The projections show further cuts to 420,000 troops could take away 9,493 soldiers and 4,366 civilian employees from Fort Benning. Average salaries and buying power taken away from the local community would total $627 million. That would be more than 4,100 additional jobs and nearly $56 million more in economic impact lost than if the three Columbus civilian employers simply vanished, the slide showed.
That’s also on top of the 3,400 soldier positions lost in the previous round of cuts at Fort Benning that eliminated the 3rd Brigade Combat Team, 3rd Infantry Division, and roughly $427 million in salaries and buying power. There was some relief in the previous sequestration cuts, with a 1,050-soldier, battalion-sized rapid reaction task force created and still based on the local installation, with its economic impact of just under $93 million.
“We’ve had leaders who understood that you don’t wait until there’s a problem to fix it,” Brian Anderson, chamber president and chief executive officer, told members of the Georgia House Military Affairs Study Committee at the museum during an overview of what the Columbus-Chattahoochee Valley region is doing to be proactive about defending its turf, namely Fort Benning.
“We just eliminated about $400,000 in our chamber overhead to make sure we are able to do the job we’re asked to do, especially around something like defense,” Anderson said of the effort by local leaders to get out in front of future budget cuts, whether they be a BRAC round or something else. He said the area is spending between $300,000 and $500,000 on expert consultants connected to Washington, D.C., and Pentagon decision-makers to do just that.

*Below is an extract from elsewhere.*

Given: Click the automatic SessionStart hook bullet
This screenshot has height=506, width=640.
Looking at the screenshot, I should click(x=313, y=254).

He asked that Georgia lawmakers consider allocating resources for all military communities across the state to prepare bases for future budget cuts. The Columbus region, naturally, would like additional money for its efforts as well to make certain a nearly $5 billion Fort Benning impact does not get smaller.
“We probably could do it alone, because we have to,” Anderson told legislators. “We cannot afford to not have $5 billion (in our economy). Let me put it into perspective. You may think, (with) $5 billion, you’re fortunate. We are, but it also means we lost $800 million (from previous cuts) and it’s now being felt on the streets. We have less kids going to college. We’ve got less cars being sold.”

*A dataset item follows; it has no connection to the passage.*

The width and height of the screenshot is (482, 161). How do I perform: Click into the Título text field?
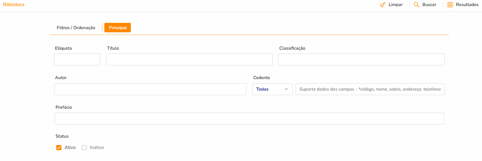(189, 60)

As it now stands, Fort Benning currently supports about 11,140 permanent-party military personnel, nearly 34,000 family members, just under 11,000 civilian workers and a weekly average of nearly 17,000 military trainees, according to the chamber. Its fiscal year 2016 training load is expected to finish up at about 68,000, then dip by nearly 2,000 people trained in FY2017.

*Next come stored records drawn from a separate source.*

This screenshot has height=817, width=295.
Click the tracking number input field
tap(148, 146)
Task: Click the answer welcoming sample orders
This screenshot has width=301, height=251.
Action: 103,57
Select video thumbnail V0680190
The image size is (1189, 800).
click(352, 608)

The military post pays out roughly $110 million a month in salaries or $1.32 billion a year. Regional contracts connected to the post total about $250 million a month or $3 billion annually.
No schedule has been laid out for the next Base Realignment and Closure process, but some expect it could occur sometime between fiscal years 2019 and 2021.
“I would also strongly recommend that you not assume you’re safe, that you not assume that Fort Benning is safe,” Tony Principi, head of The Principi Group, a consulting company working with the Matrix Design Group to assist the Greater Columbus of Commerce, told the Georgia House committee.
The stakes are high, he stressed, when it comes to budget cutters looking to balance the nation’s finances amid a changing U.S. military and mission.
“Assume that every base in the state of Georgia is at risk,” he said. “I’ve seen bases in 2005 where hundreds of millions of dollars were invested by the taxpayer, and those bases were on the list for closure or major realignment. So it could happen anywhere.”